Mortgage holders ill-prepared for rate rises, survey reveals
More than half of Australian mortgage holders don’t know the home loan rate they are paying, and the majority aren’t prepared for rising interest rates, a Mortgage Choice survey shows.
It comes as the era of cheap money is over. The Reserve Bank lifted the cash rate by 25 basis points in May after an almost 12-year hiatus (the last increase was November 2010).
Lenders have increased variable rates in line with the cash rate, pushing up servicing costs for new home buyers, those rolling off lower fixed interest rates and those with variable-rate loans.
A survey conducted by franchise broker network Mortgage Choice of 1,000 Australians with home loans in April showed 55% of respondents did not know what home loan rate they were on.
Findings highlighted affordability concerns as rates climb, among recent home buyers and those living in main cities.
Read more: Non-majors raise variable loan rates
With interest rates climbing and the cost of living rising rapidly, broker David Zammit (pictured above), REA Group’s director of national sales, whose role encompasses both Mortgage Choice and Smartline brokers, said Australians will be questioning how to lessen the burden on their pockets.
Getting a better deal on their home loan is a great place to start, he said.
“Given how complex the lending landscape is, with hundreds of products in the market, it is near impossible for borrowers to know whether they have a ‘good rate’, unless they use the expertise of a broker who has this information at their fingertips,” Zammit said.
Zammit’s calculations show that for some borrowers, a 2% increase in interest rate would nearly double the amount of interest they are charged each month.
One in two survey respondents said they could afford to pay an extra $201 a month, and only 33% of borrowers could afford to pay an additional $401 or more per month, he said.
For 17% of borrowers, a 1% rise in home loan rates would be the tipping point for concern. Almost half (48%) expressed concerns about a 2% rise.
Just under one third (31%) were losing sleep about rate rises, findings showed. Recent homebuyers, and those living in the city of Sydney were most concerned, followed by those living in Melbourne, Adelaide and Perth. Concerns about rate rises were most prevalent within the 18-to-35 age group, at 89%, followed by the 36-to-64 age group.
Given that in many cases, the difference between fixed rate and a variable rate can be 1% to 2%, with so many options available, Zammit said it was important that borrowers receive expert guidance.
As the need for brokers to stay in touch with existing clients heightens, Zammit told MPA the key to building a successful broking business is having credible reasons to contact and engage with them.
Within many Mortgage Choice franchises, there are dedicated client service roles, purposed with conducting home loan reviews. They are backed by a system managing workflow and client interactions.
“Using technology to provide scalability for client contact is key to being able to provide a high degree of service and insight to a large number of clients,” Zammit said. “This ongoing check-in with clients ensures that the broker is always front of mind and the client feels their broker is looking after them.”
As existing borrowers reach the end of their fixed rate term, it is important that brokers stay “ahead of the game” and maintain the relationship, providing “one point of contact” for the next step in their home loan journey.
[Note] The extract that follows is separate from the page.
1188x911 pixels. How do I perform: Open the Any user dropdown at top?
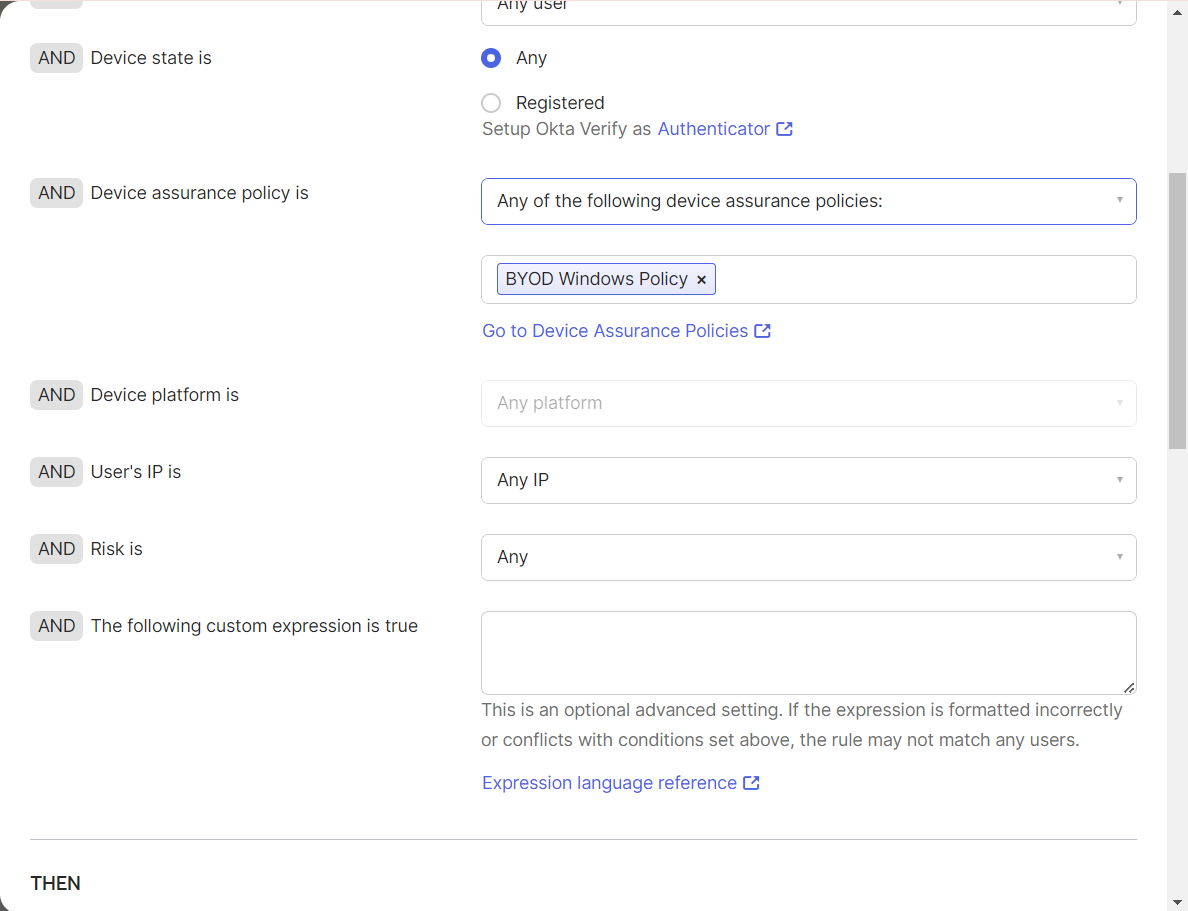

“This speaks to our home loan health checks and reviews that brokers and client service staff complete by using the system and workflow management tools,” Zammit said. “These tools allow brokers to have automated touchpoints with their clients, especially when it comes to fixed loan rate expiry, which can vary depending on the loan term and lender.”
To help brokers identify clients more at risk of being unable to manage higher repayments, Zammit emphasises the importance of Best Interests Duty, ensuring advice is in the client’s best interests. This includes ensuring the client can afford the loan – and any potential rate rises over time.
“Brokers are able to work with their clients to ensure that the borrower is able to access not only the best rate, but more importantly, the kind of product that suits their needs,” Zammit said. “Products can vary greatly when it comes to the product features and deposits required, so the broker insight will be extremely valuable for first home buyers and those with low deposit or high LVR requirements.”